Installation and Project Setup
Windows
pip3 install wheel
# Download the appropriate Twisted wheel from:
# http://www.lfd.uci.edu/~gohlke/pythonlibs/#twisted
pip install Twisted‑18.4.0‑cp36‑cp36m‑win_amd64.whl
pip3 install pywin32
pip3 install scrapy
Linux
pip3 install scrapy
Scaffolding a Project
scrapy startproject my_crawler
cd my_crawler
Generate a spider targeting a domain:
scrapy genspider example_spider example.com
Directory Layout
my_crawler/
spiders/
example_spider.py
items.py
pipelines.py
middlewares.py
settings.py
scrapy.cfg
Execution Commands
scrapy crawl example_spider
scrapy crawl example_spider --nolog
Spider Implementation Example
Below is a practical spider illustrating XPath selection and recursive following of paginated links.
import scrapy
from scrapy.http import Request
class NewsSpider(scrapy.Spider):
name = 'newsbot'
allowed_domains = ['chouti.com']
start_urls = ['http://chouti.com/']
def parse(self, response):
entries = response.xpath('//div[@id="content-list"]/div[@class="item"]')
with open('crawled_links.log', 'a+', encoding='utf-8') as log_file:
for entry in entries:
title = entry.xpath('.//a/text()').get()
link = entry.xpath('.//a/@href').get()
if title and link:
log_file.write(f"{link} - {title.strip()}\n")
# Discover next page URLs
next_pages = response.xpath('//div[@id="dig_lcpage"]//a/@href').getall()
for relative_url in next_pages:
full_url = f"https://dig.chouti.com{relative_url}"
yield Request(url=full_url, callback=self.parse)
XPath Selectors Deep Dive
Scrapy relies on Selector objects built from a Response to apply XPath queries. A consistent pattern is to instantiate a Selector and chain methods for extraction.

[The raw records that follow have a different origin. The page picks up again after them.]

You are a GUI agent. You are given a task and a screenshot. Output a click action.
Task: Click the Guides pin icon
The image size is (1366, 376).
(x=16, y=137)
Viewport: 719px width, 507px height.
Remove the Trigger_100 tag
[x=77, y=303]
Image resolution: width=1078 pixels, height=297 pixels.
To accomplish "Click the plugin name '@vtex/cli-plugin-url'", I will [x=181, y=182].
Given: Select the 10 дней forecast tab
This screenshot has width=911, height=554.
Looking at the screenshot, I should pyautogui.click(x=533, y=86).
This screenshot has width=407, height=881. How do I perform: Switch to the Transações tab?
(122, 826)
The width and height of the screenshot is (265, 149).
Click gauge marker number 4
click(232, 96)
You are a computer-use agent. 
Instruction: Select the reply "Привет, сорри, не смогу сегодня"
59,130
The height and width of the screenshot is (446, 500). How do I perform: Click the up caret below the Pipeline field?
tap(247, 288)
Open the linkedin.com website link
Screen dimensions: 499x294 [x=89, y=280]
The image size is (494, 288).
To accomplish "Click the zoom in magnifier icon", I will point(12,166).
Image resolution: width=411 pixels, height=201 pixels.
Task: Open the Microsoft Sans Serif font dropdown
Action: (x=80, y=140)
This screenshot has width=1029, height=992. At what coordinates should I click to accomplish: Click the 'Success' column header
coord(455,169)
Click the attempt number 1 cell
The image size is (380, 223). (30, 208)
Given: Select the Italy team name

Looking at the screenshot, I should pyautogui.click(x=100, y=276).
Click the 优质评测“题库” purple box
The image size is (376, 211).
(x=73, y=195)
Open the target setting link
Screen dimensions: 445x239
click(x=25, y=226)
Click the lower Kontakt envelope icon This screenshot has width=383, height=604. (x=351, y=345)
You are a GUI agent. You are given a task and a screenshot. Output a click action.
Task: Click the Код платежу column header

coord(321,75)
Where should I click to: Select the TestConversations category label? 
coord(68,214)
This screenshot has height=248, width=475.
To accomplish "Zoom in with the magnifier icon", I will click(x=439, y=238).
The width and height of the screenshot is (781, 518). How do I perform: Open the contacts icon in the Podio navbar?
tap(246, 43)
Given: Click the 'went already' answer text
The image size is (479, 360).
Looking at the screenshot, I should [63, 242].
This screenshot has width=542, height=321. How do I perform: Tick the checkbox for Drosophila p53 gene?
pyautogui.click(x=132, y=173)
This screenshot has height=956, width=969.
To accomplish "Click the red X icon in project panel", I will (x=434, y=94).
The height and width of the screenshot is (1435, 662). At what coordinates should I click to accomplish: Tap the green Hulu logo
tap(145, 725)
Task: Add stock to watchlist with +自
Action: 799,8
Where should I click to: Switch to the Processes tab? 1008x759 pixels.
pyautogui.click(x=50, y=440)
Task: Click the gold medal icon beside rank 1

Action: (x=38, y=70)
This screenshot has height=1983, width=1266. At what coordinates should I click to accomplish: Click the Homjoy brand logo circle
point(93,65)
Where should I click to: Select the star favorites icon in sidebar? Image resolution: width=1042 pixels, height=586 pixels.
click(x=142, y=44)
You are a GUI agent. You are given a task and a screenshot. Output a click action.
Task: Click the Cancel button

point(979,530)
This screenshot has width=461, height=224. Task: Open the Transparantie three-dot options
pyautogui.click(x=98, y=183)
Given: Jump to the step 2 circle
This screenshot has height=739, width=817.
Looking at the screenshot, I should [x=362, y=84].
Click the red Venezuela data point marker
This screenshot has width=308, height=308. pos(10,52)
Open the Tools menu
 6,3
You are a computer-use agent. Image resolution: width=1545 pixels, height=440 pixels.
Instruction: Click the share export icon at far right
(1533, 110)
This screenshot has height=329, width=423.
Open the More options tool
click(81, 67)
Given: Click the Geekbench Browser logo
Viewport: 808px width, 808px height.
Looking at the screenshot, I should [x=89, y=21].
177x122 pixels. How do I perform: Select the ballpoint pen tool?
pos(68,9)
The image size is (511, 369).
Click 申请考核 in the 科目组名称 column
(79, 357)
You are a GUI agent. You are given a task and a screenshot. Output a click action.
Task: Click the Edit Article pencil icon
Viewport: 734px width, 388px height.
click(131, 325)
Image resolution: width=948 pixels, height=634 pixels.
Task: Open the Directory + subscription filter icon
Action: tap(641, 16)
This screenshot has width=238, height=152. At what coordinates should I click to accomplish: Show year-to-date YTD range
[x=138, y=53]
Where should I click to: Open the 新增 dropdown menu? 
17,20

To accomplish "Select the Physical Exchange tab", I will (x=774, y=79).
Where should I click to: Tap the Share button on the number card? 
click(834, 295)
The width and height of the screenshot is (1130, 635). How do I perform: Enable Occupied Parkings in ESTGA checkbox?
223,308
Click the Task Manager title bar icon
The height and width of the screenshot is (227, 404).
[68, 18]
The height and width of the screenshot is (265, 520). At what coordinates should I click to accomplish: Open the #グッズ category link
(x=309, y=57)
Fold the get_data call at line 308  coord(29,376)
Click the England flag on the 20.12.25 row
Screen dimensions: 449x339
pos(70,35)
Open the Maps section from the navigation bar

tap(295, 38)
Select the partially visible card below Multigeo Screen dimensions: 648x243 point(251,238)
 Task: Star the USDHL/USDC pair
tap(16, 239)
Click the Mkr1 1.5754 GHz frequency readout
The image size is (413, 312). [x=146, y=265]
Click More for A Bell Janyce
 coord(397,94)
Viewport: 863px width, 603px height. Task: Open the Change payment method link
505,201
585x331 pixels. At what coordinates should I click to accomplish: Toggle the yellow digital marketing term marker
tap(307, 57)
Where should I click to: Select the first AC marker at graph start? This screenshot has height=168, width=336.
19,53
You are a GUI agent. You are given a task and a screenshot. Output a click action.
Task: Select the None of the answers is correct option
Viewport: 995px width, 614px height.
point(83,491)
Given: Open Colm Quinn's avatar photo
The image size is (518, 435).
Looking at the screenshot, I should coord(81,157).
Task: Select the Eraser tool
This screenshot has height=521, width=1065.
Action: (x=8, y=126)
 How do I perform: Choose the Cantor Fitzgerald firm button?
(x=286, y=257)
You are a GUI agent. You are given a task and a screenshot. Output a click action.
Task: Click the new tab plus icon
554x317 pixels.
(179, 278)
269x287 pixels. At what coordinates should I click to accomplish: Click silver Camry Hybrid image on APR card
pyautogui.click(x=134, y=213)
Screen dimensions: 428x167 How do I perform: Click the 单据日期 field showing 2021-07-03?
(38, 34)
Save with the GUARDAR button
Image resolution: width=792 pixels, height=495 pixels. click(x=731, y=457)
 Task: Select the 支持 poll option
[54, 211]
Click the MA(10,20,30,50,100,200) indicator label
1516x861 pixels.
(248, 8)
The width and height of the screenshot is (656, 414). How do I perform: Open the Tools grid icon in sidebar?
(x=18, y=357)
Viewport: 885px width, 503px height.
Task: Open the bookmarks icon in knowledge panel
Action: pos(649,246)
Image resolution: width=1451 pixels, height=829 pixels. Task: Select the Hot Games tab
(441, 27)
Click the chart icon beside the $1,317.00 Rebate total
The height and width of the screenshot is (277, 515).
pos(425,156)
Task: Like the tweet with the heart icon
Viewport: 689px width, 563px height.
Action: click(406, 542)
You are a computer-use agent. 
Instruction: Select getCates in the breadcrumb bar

from scrapy.selector import Selector
from scrapy.http import HtmlResponse
html_body = '''
<html>
<body>
<ul>
<li class="item-0"><a id="link1" href="page1.html">first item</a></li>
<li class="item-1"><a href="page2.html">second item<span>span content</span></a></li>
</ul>
<div><a href="external.html">external link</a></div>
</body>
</html>
'''
resp = HtmlResponse(url='http://demo.com', body=html_body, encoding='utf-8')
selector = Selector(response=resp)
# Select all anchor elements
all_anchors = selector.xpath('//a')
# Select second anchor within the same level
second_anchor = selector.xpath('//a[2]')
# Anchor with any id attribute
anchors_with_id = selector.xpath('//a[@id]')
# Specific id match
specific_id = selector.xpath('//a[@id="link1"]')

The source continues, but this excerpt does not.